Friday 15 March 2013

Social Space (H. Lefebvre)

"(Social) space is not a thing among other things, nor a product among other products: rather it subsumes things produced, and encompasses their interrelationships in their coexistence and simultaneity - their (relative) order and/or (relative) disorder. It is the outcome of a sequence and set of operations, and thus cannot be reduced to the rank of a simple object. At the same time there is nothing imagined, unreal or 'ideal' about it as compared, for example, with science, representations, ideas or dreams. Itself, the outcome of past actions, social space is what permits fresh actions to occur, while suggesting others and prohibiting yet others. Among these actions, some serve production, others consumptions (i.e. the enjoyment of the fruits of production). Social space implies a great diversity of knowledge. [...]

A social space cannot be adequately accounted for wither by natures (climate, site) or by its previous history. Nor does the growth of the forces of production give rise in any direct causal fashion to a particular space or a particular time. Mediations, and mediators, have to be taken into consideration: the action of groups, factors within knowledge, within ideology, or within the domain of representations. Social space contains a great diversity of objects, both natural and social, including the networks and pathways which facilitate the exchange of material things and information. Such 'objects' are thus not only things but also relations. As objects, they possess discernible peculiarities, contour and form. Social labour transforms them, rearranging their positions within spatio-temporal configurations without necessarily affecting their materiality, their natural state (as in the case, for instance, of a island, gulf, river or mountain). [...]

We are confronted not by one social space but by many - indeed, by an unlimited multiplicity or uncountable set of social spaces which we refer to generically as 'social space'. No space disappears in the course of growth and development: the worldwide does not abolish the local. This is not a consequence of the law of uneven development, but a law in its own right.

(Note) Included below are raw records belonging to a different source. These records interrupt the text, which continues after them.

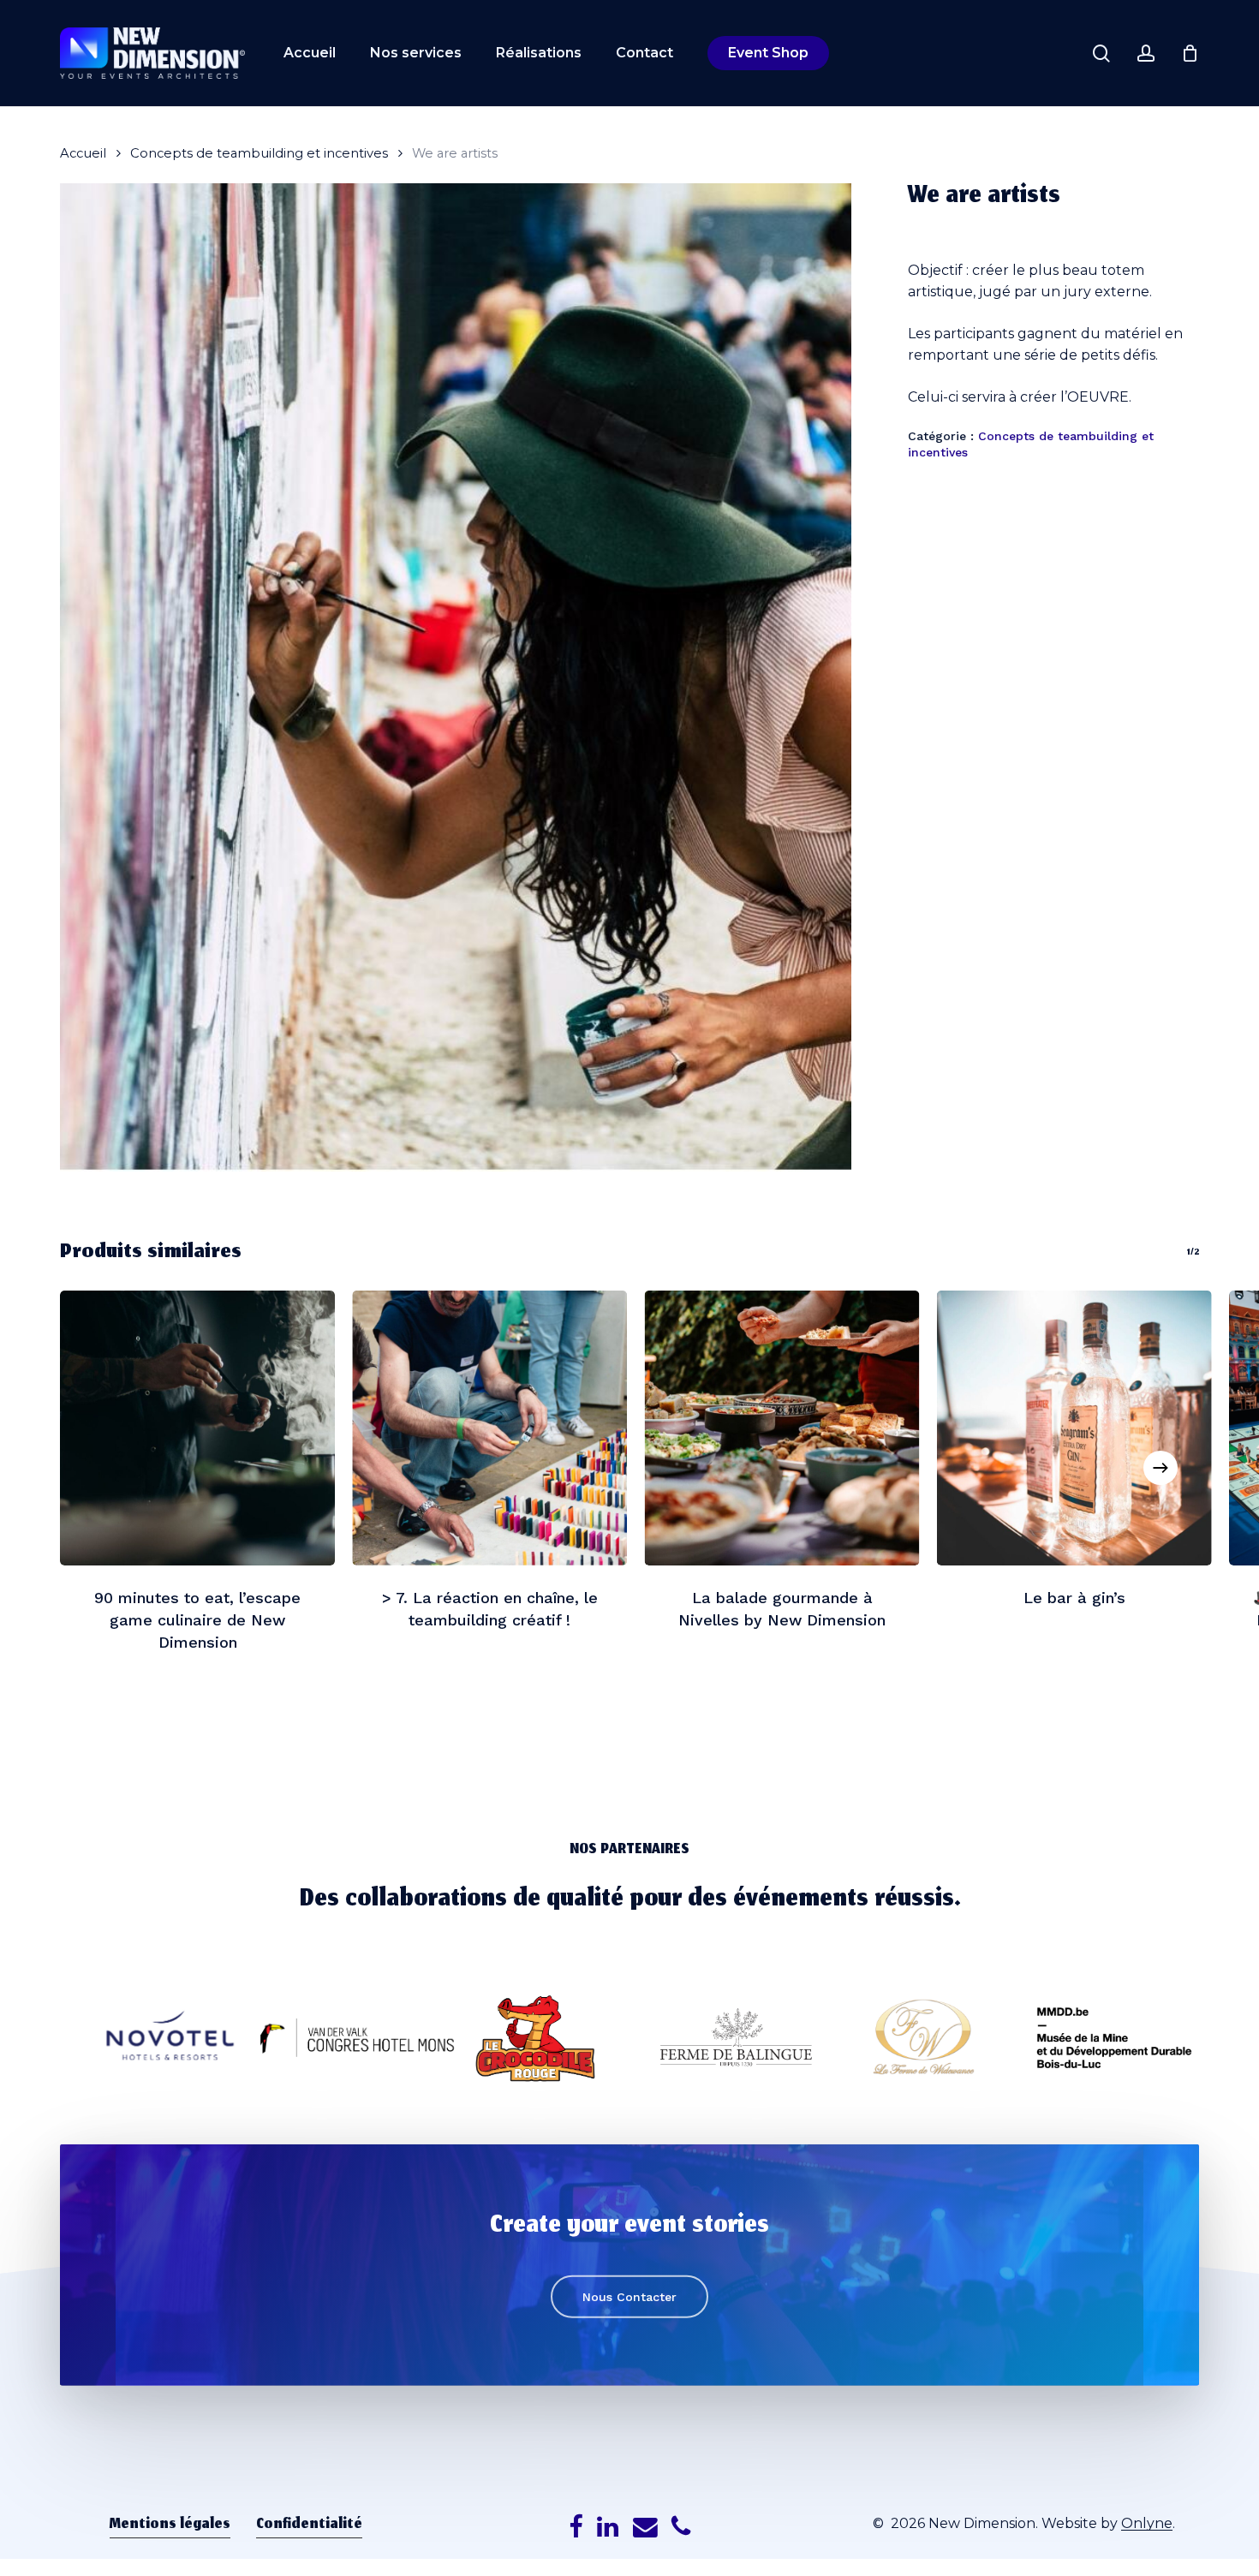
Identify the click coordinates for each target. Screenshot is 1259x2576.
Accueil (83, 153)
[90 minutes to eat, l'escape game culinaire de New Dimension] (197, 1428)
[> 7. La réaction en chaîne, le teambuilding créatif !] (489, 1428)
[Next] (1160, 1468)
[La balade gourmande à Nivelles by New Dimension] (782, 1428)
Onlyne (1146, 2523)
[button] (629, 2296)
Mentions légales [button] (170, 2525)
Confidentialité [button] (309, 2525)
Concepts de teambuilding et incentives (259, 153)
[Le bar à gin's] (1074, 1428)
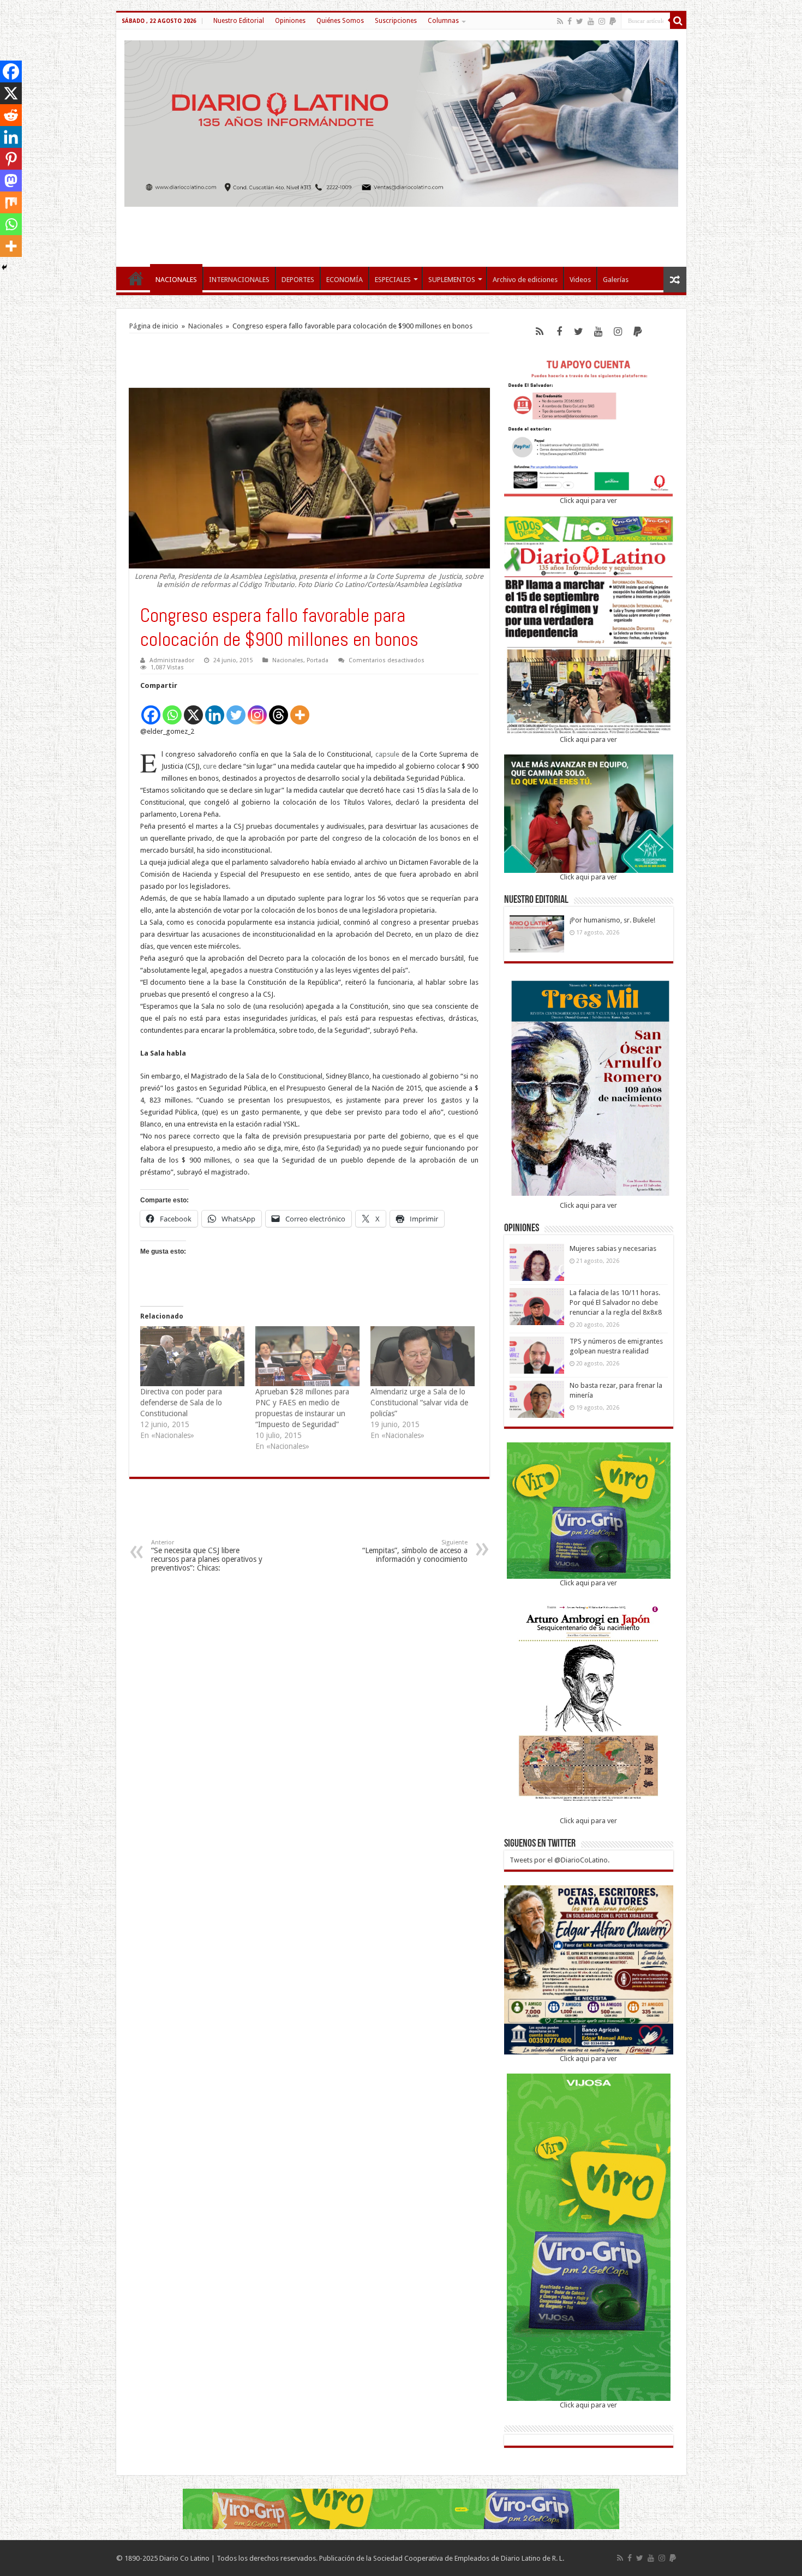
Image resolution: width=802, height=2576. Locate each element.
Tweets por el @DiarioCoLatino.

The intertwinement of social spaces is also a law. Considered in isolation, such spaces are mere abstractions. As concrete abstractions, however, they attain 'real' existence by virtue of networks and pathways, by virtue of bunches or clusters of relationships. Instances of this are the worldwide networks of communication, exchange and information. It is important to note that such newly developed networks do not eradicate from their social context those earlier ones, superimposed upon one another over the years, which constitute the various markets: local, regional, national and international markets; the market in commodities, the money or capital market, the labour market, and the market in works, symbols and signs; and lastly - the most recently created - the market in spaces themselves. [...] The corresponding buildings, in the towns, bear material testimony to this evolution. This social space, and especially urban space, emerged in all its diversity - and with a structure far more reminiscent of flaky mille feuille pastry tan of the homogeneous and isotropic space of classical (Eucliden/Cartesian) mathematics."

Lefebvre, Henri (2000 [1974]) The Production of Space. Oxford: Blackwell. pp 73-86.